The cornea is the clear, transparent part located at the front of the eye structure. It is the primary refractive surface and it helps focus light into the eye.
The iris is the colored part of the eye surrounded by muscles that help regulate the amount of light that enters the eye. The pupil is the black center of the iris. It appears black because light passing through the eye is absorbed by tissues.
Located inside the eyeball and behind the iris, the crystalline lens is a transparent structure that focuses light rays onto the retina. The optical lens adjusts by changing its shape to help the eye focus at different distances.
The retina is the nerve layer lining the back of the eye. It contains millions of light receptors (also known as photoreceptors). The retina senses light focused by the cornea and the crystalline lens and sends impulses through the optic nerve to the brain.

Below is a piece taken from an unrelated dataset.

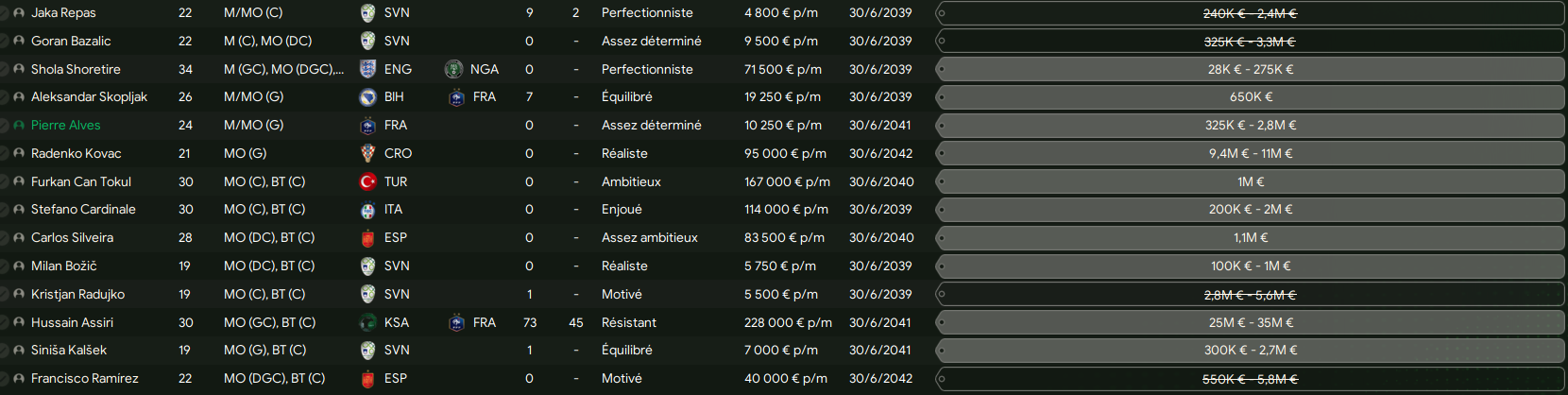The width and height of the screenshot is (1568, 395).
Task: Click the France second-nationality badge for Aleksandar Skopljak
Action: [x=456, y=97]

The eye’s spherical shape is maintained by “aqueous humor”, a transparent, jelly-like substance that fills about 2/3 of the space within the eye and is located between the crystalline lens and the retina.
The macula is part of the retina, approximately 5.5 mm, has the highest density of photoreceptors, and is free of major blood vessels. The fovea sits in the center and is responsible for sharp and detailed vision.
The choroid is known as the vascular layer of the eye and it provides oxygen and nourishment to the retina.
The sclera, also known as the white of the eye, is the protective outer layer of the eye.
The ciliary body is a part of the eye that comprises the ciliary muscle. It lies behind the iris and is attached to the lens by connective tissue called the zonular fibers. Relaxation of the ciliary muscle puts tension on these fibers. As a result, it changes the lens shape to control the focus of light on the retina at various distances. This process is called accommodation.
Our eyes have to move continually to follow a target because only a tiny part of the eye, the fovea, provides sharp vision. Each eye’s movement is controlled by six small muscles that allow us to look up, down, left, right, and for the eye to rotate in and out.
These eye muscles handle a heavy load as they carry out three actions simultaneously: focusing, converging, and accommodating for clear vision and field depth. As a result, the lens changes its shape, the pupil changes its size, and the eyes rotate to keep focus.
Light enters the eye through the cornea, which acts as a convex lens and does most of the refracting in the eye. The light then continues through the pupil, which controls how much light enters and passes through the eye. The lens is convex on both sides. It contracts and relaxes to control the amount of refraction and move the focal point to make fine adjustments for near and far objects.
When light passes through the clear center of the eye, it strikes the retina, which contains specialized cells that respond to light. Some of these cells then send signals through the optic nerve to the brain, which interprets these signals as images.